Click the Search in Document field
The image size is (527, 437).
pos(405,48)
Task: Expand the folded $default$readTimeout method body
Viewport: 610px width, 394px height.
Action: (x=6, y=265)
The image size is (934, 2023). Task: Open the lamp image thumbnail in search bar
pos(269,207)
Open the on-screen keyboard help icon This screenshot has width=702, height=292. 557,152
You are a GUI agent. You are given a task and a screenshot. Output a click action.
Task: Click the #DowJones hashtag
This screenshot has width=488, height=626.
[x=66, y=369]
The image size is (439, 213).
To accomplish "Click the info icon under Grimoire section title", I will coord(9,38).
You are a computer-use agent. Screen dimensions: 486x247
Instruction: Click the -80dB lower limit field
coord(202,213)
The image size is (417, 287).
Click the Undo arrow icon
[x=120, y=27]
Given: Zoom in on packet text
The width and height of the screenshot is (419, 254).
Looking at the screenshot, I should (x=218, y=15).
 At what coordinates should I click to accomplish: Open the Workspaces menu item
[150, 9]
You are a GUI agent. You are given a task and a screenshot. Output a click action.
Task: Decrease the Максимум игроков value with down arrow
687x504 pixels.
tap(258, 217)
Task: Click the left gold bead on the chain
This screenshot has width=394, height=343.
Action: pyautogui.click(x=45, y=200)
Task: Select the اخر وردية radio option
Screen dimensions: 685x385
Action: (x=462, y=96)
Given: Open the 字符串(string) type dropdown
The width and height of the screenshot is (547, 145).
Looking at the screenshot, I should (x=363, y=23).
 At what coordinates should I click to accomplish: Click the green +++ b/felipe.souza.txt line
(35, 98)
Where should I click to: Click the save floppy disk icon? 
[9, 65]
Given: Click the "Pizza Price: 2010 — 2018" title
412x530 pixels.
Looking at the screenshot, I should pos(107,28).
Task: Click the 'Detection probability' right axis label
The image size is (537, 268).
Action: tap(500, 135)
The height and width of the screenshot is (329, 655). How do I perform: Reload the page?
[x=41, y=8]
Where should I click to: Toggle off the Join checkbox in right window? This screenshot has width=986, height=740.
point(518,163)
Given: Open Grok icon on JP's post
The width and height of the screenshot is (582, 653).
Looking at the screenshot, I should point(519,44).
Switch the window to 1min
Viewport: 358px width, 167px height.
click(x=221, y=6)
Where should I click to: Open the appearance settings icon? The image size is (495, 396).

════

Task to complete:
Set down, exactly as they appear, the lines above from the first one to the line that holds "Open the on-screen", both included, please, and no others.

Solved exercise:
Click the Search in Document field
The image size is (527, 437).
pos(405,48)
Task: Expand the folded $default$readTimeout method body
Viewport: 610px width, 394px height.
Action: (x=6, y=265)
The image size is (934, 2023). Task: Open the lamp image thumbnail in search bar
pos(269,207)
Open the on-screen keyboard help icon This screenshot has width=702, height=292. 557,152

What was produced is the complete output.